A plug-in hybrid is similar to a gasoline-electric hybrid, but it has a larger battery and can be plugged into a wall socket as well as fueled with gasoline. The plug-in hybrid can drive entirely on electric energy for twenty, thirty or forty miles depending on how large the battery is. Because most people use their cars for commutes of a few tens of miles at the most, a plug-in hybrid that is recharged each night can run almost exclusively on electricity, kicking in the gasoline engine only for longer trips.

Though you can't buy one, a sufficiently motivated enthusiast can convert a Toyota Prius to plug-in mode - at a steep cost. If you lack either the money or the technical savvy to do that, best just stay in tune with the evolving technology, and wait for your chance to buy one off the shelf.

Why is ILEA advocating a plug-in hybrid as the most edgy choice, when all-electric cars might seem more like the ultimate goal for transportation technology? Though engineers are well on their way to solving the all-electric range problem, they're not there yet. Plug-in hybrids are an extremely valuable bridge technology, because they retain the convenience of unlimited range that consumers are used to, while simultaneously advancing the large automotive batteries that can be the foundation for all-electric cars.

But maybe plug-in hybrids are in fact the best, ultimate goal for sustainable transportation. An advanced, plug-in hybrid with a 100 mile range would need to be fueled only a few times a year, in most cases. Such a low rate of liquid fuel consumption, if it pervades the car market, would enable us to fuel all of our vehicles with a renewable liquid fuel like ethanol or biodiesel, getting the best of both approaches.

#0: No car at all Even a zero-emissions car results in environmental impacts from generating the electricity or biofuel that powers it; upstream emissions from the car manufacturing plant; and indirect impacts from the roads and parking lots that support it. The best car is no car. If you can avoid purchasing a car by using one or more of the alternatives below, you will have the biggest personal impact on the environment possible:

  • carpooling can easily triple your fuel economy on a per-passenger basis;
  • using vanpools or public transit saves gas and saves you road-rage;
  • car-share programs might give you just enough access to a vehicle that you don't have to buy one;
  • combining your trips saves you time as well as gas;
  • living in an urban neighborhood near your workplace, shops and other resources can eliminate most of your car trips;
  • and of course, anytime you can walk or bicycle instead of drive, take the opportunity to get some healthy exercise!

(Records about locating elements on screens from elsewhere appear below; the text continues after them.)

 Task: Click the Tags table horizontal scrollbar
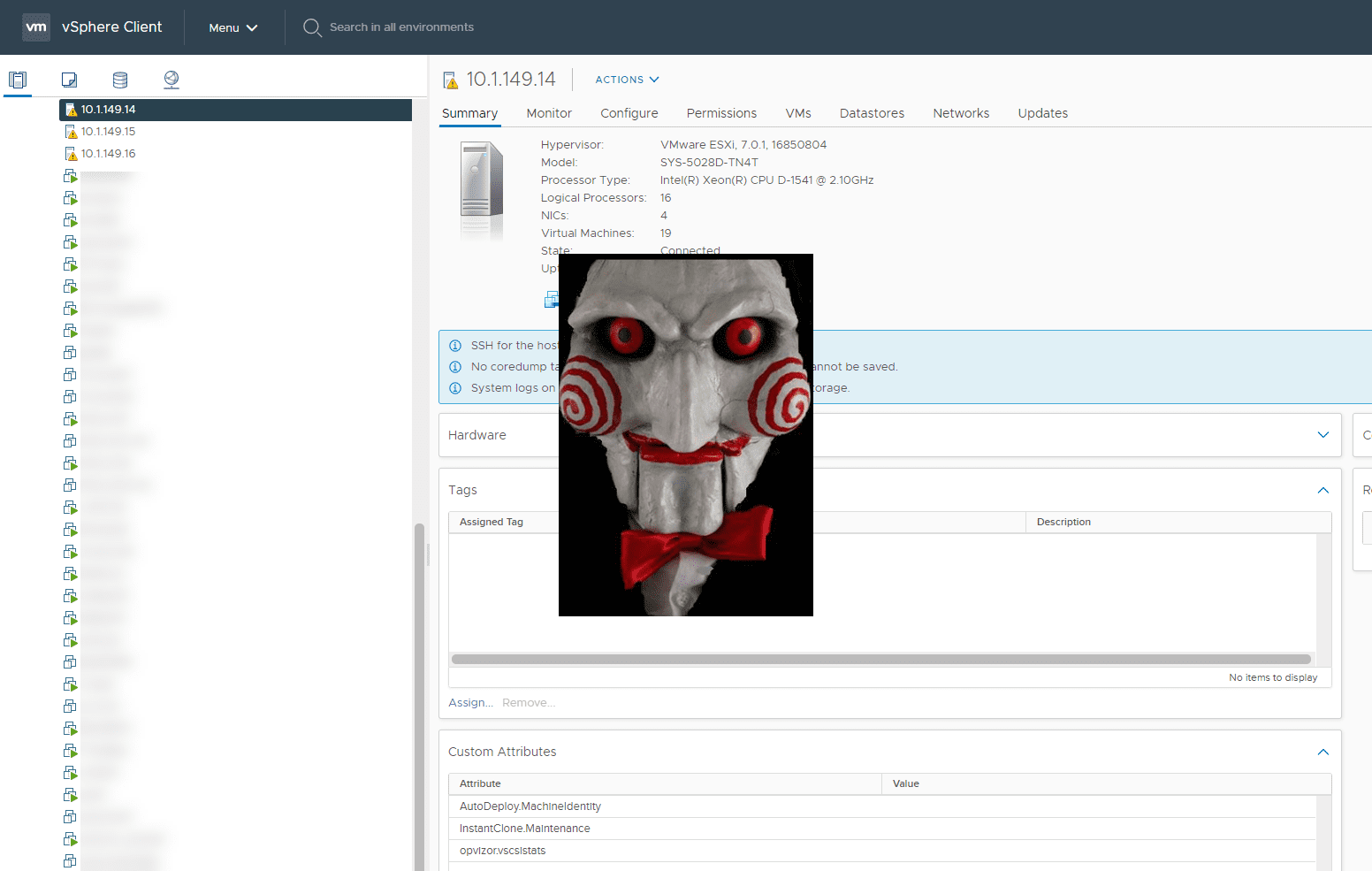tap(880, 659)
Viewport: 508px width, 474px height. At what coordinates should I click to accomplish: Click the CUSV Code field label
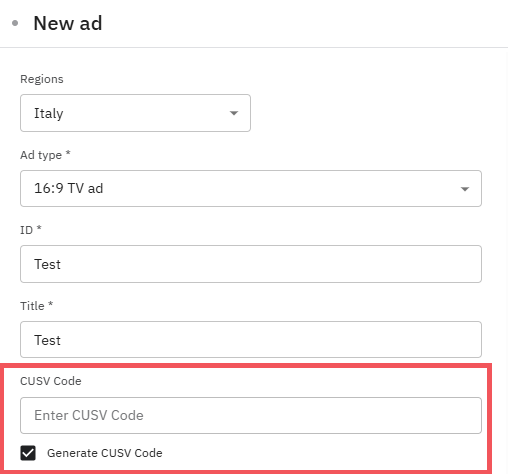[x=51, y=381]
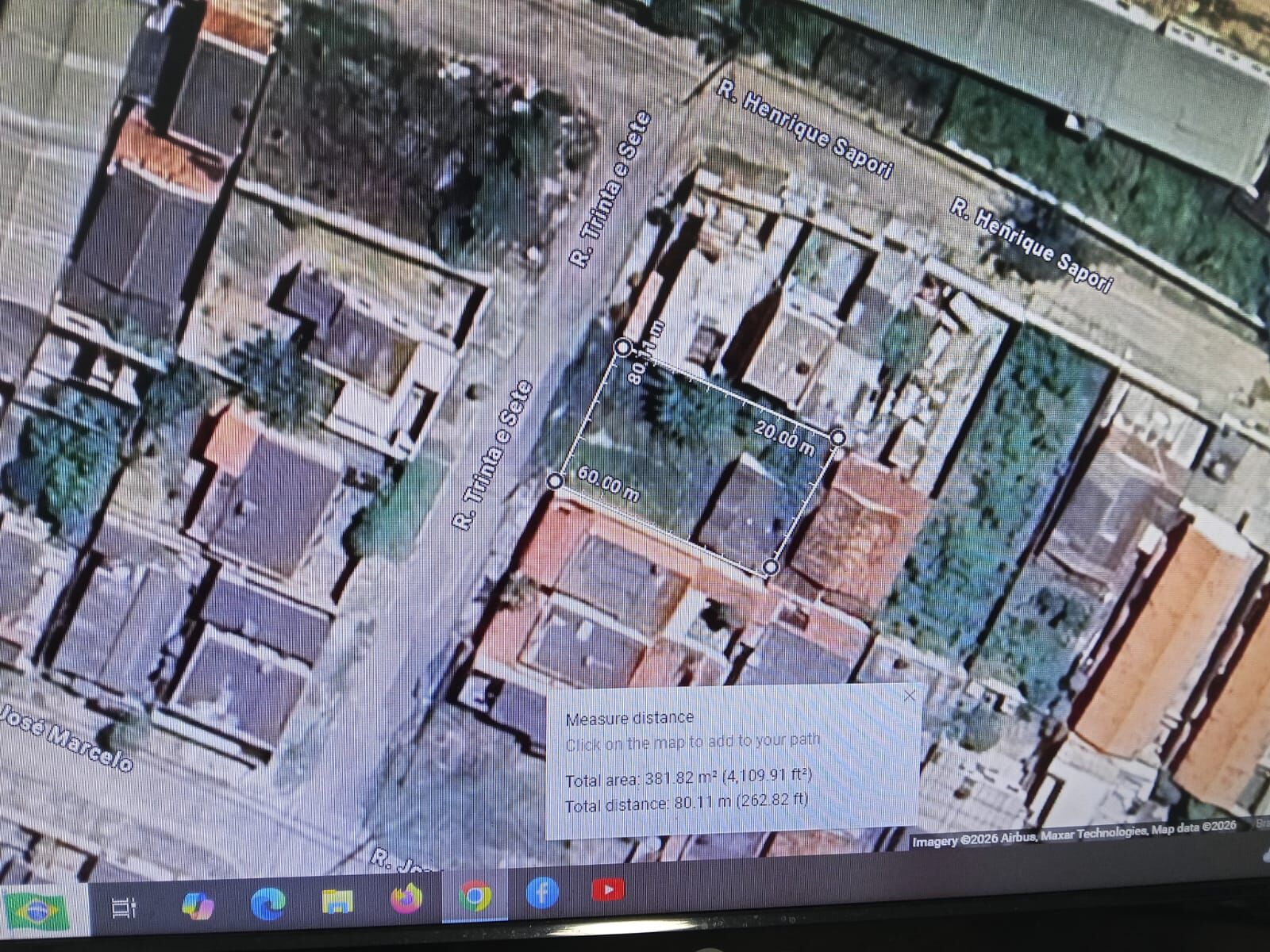The width and height of the screenshot is (1270, 952).
Task: Click the measurement point left of 60.00 m
Action: pyautogui.click(x=556, y=481)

[1] Some of you may notice the absence of "flexible-fuel" vehicles that can accept either gasoline or ethanol. ILEA is not promoting this solution because most ethanol available in the U.S. is starch-based, inefficiently using only a portion of the crop (usually corn) that generates the ethanol. Flexible-fuel vehicles will make more sense once cellulosic ethanol, which makes efficient use of the entire plant, becomes more widely available. Also, "flexible-fuel" vehicles are not a significant technological advance: their design is nearly identical to an ordinary, gasoline-fueled car.

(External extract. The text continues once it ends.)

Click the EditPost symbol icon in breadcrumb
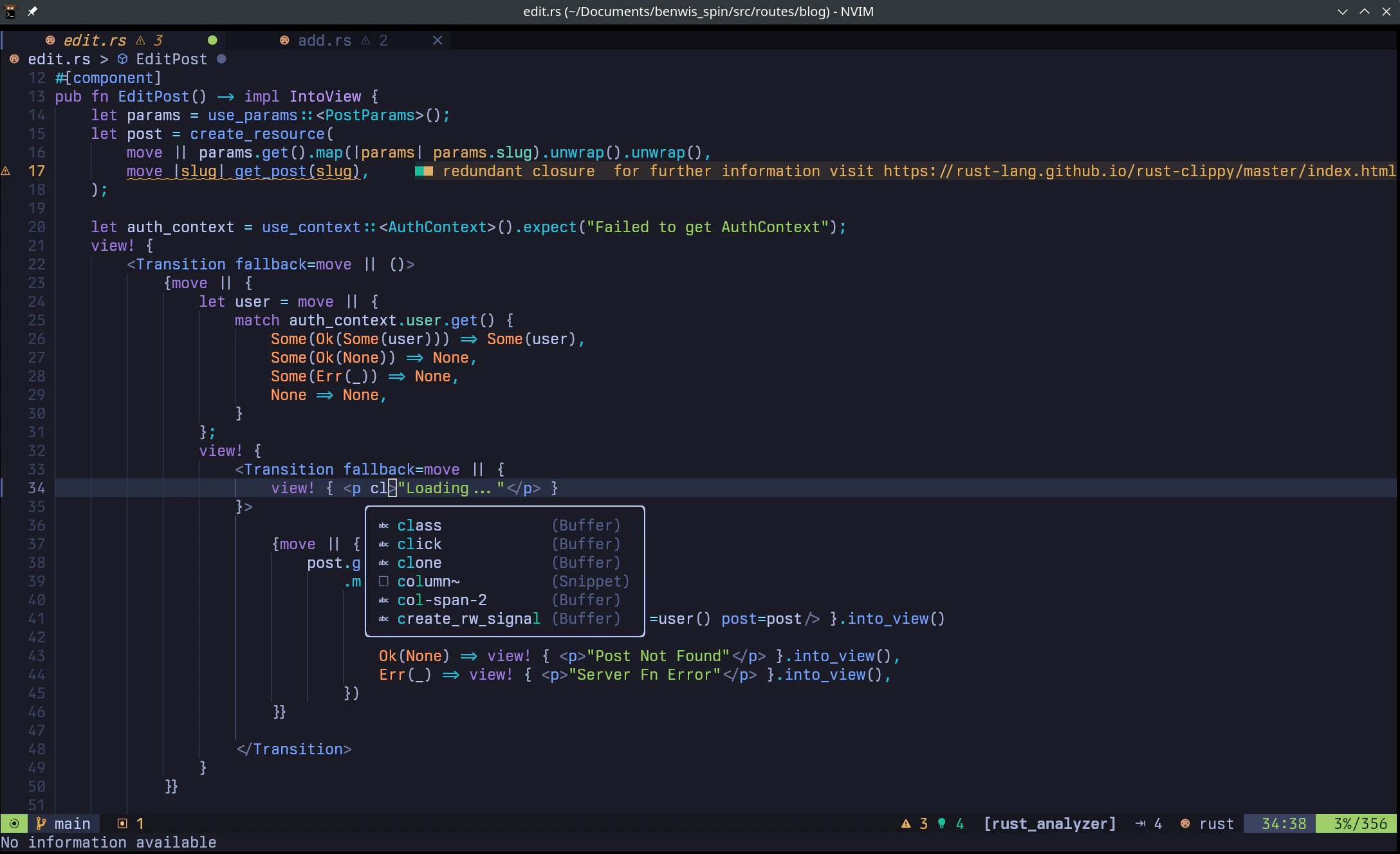The image size is (1400, 854). pos(122,59)
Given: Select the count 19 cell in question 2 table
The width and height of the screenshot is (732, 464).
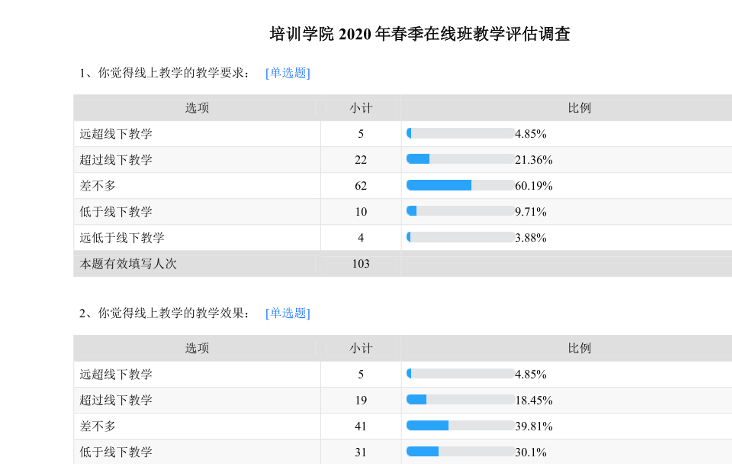Looking at the screenshot, I should [x=361, y=400].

[2] Hybrids have the curious property of achieving better mileage in-city than on the highway. The hybrid technology can take great advantage of the slow, stop-and-start driving, but is incapable of mitigating the wind resistance at highway speed.

[3] Office of Transportation and Air Quality. A Comprehensive Analysis of Biodiesel Impacts on Exhaust Emissions. Washington, DC. U.S. EPA. 2002. EPA420-P-02-001.

[4] Charles L. Peterson. Potential Production of Biodiesel. University of Idaho.

[5] In some areas you may be limited to blends of biodiesel with fossil diesel. Blends are labeled with "B" numbers, for instance B20 is a blend of 20% biodiesel with 80% fossil diesel, B100 is 100% biodiesel (pure or "neat" biodiesel). In cold climates a blend may be necessary, because without additives B100 begins to gel around 32 degrees F, while B20 won't begin to gel until as low as 7 degrees F.